¿Cómo proteger las uñas en verano?

Bare woman feet on wooden deck by the swimming poolSon varias las claves para unas uñas fuertes e irrompibles, desde una alimentación donde primen los lácteos, el pescado azul o el aceite de oliva, a dejar de comprar lacas agresivas que las dañan y hacen que nuestro objetivo sea cada vez más complicado. Berenice Espejo, master educador de la firma norteamericana de esmaltes ORLY, señala los puntos básicos que necesitamos conocer en caso de tener este antiestético problema.

Como apunta Berenice Espejo, son más nocivos para nuestras uñas los agente agresivos como determinadas lacas, que la propia alimentación que podamos llevar: “Nuestra manera de comer, lo que ingerimos, puede contraer riesgos para la salud, de hecho el estado de nuestras uñas puede ser un síntoma o bien ayudarnos a mejorarla. Sin embargo, la exposición a los químicos presentes en algunos productos de limpieza o esmaltes, son mucho peor”.

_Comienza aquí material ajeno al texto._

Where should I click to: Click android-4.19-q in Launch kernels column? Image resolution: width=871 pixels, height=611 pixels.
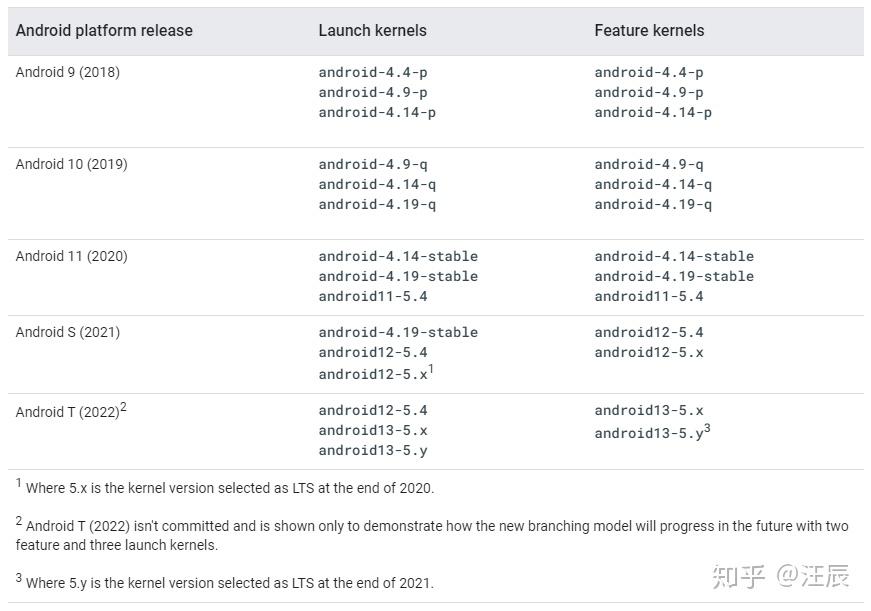377,204
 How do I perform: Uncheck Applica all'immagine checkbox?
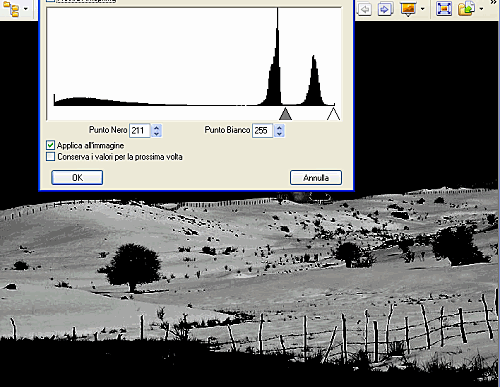pyautogui.click(x=50, y=145)
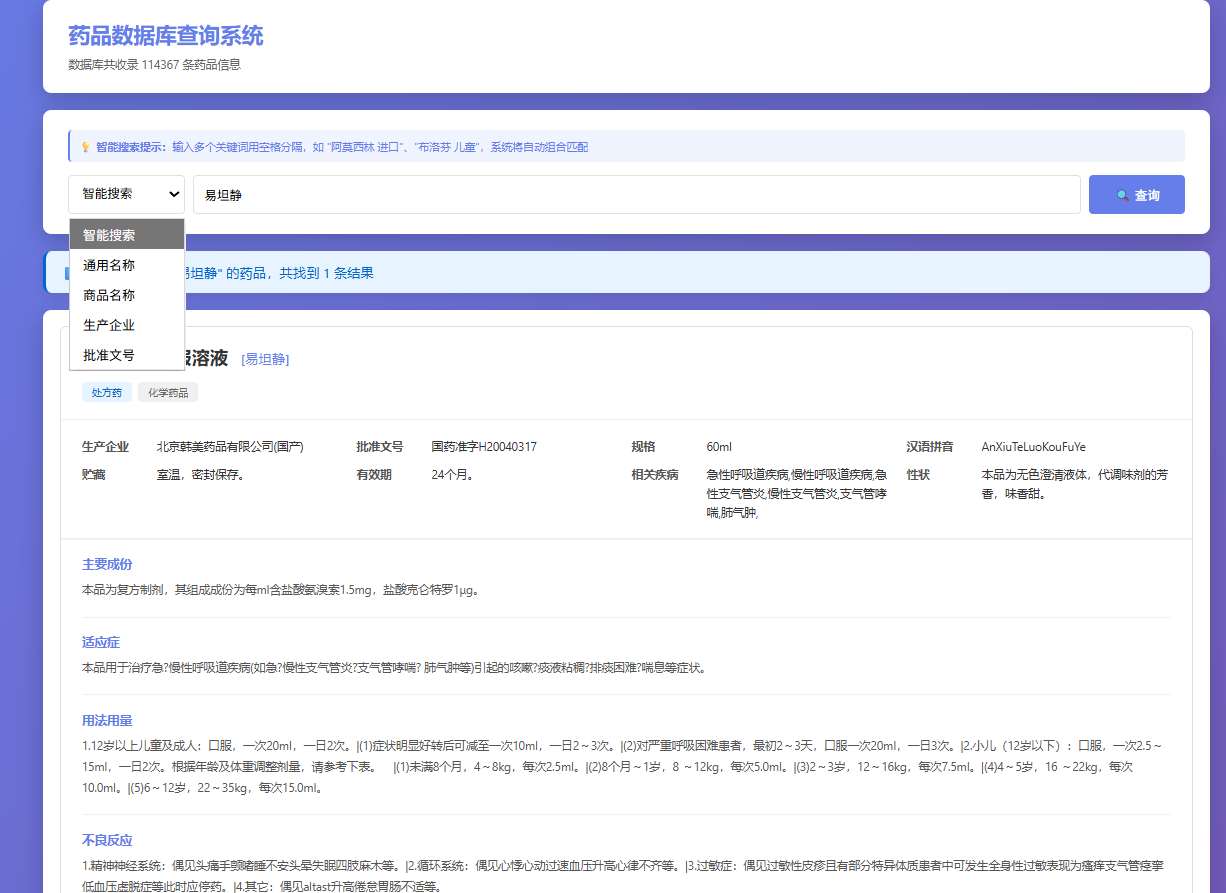Click the 处方药 tag badge
This screenshot has height=893, width=1226.
[x=107, y=393]
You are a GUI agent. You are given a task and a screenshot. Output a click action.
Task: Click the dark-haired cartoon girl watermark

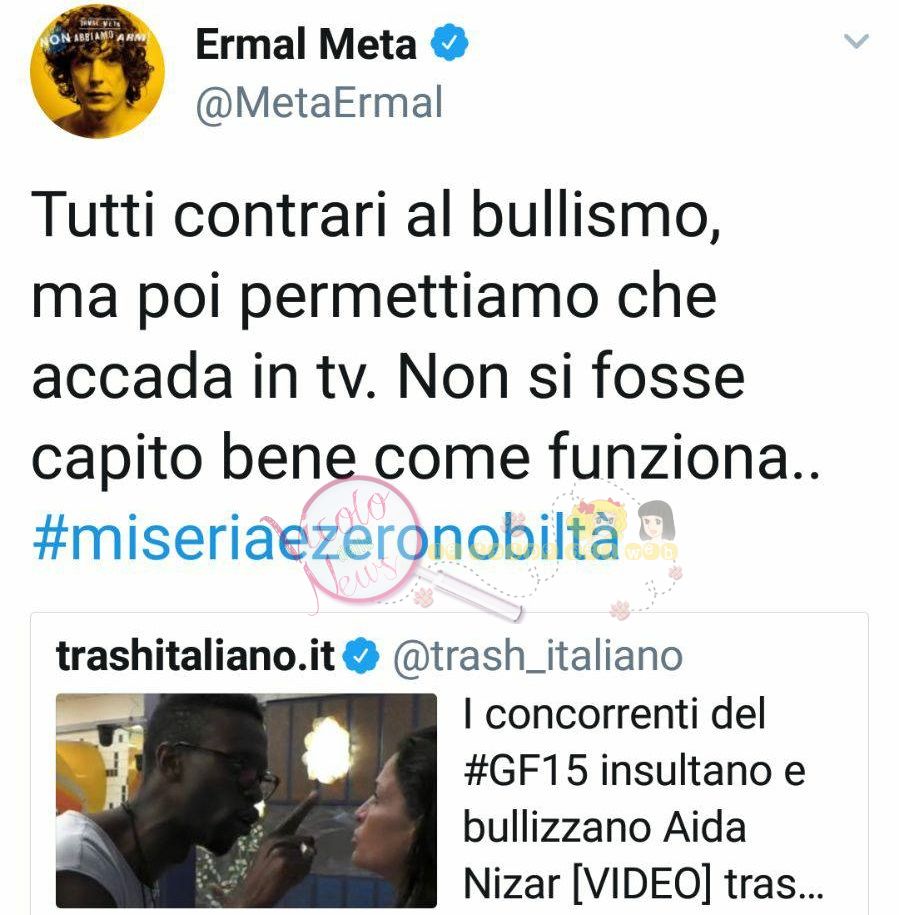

Principalmente, se refiere a esmaltes con ingredientes en su fórmula, más conocidos como “el trío tóxico”, es decir, sustancias cancerígenas como el formaldehído, el ftalato de dibutilo (DBP) y el tolueno, que empeoran todos nuestros esfuerzos por cuidarlas, fortalecerlas y protegerlas: “Los esmaltes agresivos no solo contribuyen a tener uñas secas, quebradizas y escamadas, sino que incluso pueden llegar a causar alergias (eccemas) en zonas sensibles que nos tocamos frecuentemente como párpados, cuello o boca”, apunta Berenice a modo de precaución.

¿Qué hacer para ayudarlas?

En primer lugar, mejorar la alimentación con una dieta rica en aceite de oliva virgen extra, pescado azul, frutos secos, lácteos, legumbres, marisco, huevos y avena, acompañándola si fuera necesario, de suplementos alimenticios que contengan vitaminas B y E. Después, prestar atención a los agentes externos, aplicando sobre nuestras uñas esmaltes de calidad reconocida que ayuden a mantener la humedad.

Otro de los problemas es la falta de hidratación, que se puede solucionar con una buena crema de manos de manera diaria, o bien con aceite de oliva, ricino o almendras. Berenice Espejo destaca la importancia del limado frecuente, como forma de impedir que se acumulen bacterias en las uñas: “Es fundamental la técnica a la hora de limar, pues muchas veces, si son particularmente frágiles, pueden debilitarse y finalmente partirse, por lo que habríamos de echar mano de un correcto endurecedor con gran cantidad de nutrientes, por supuesto sin químicos”.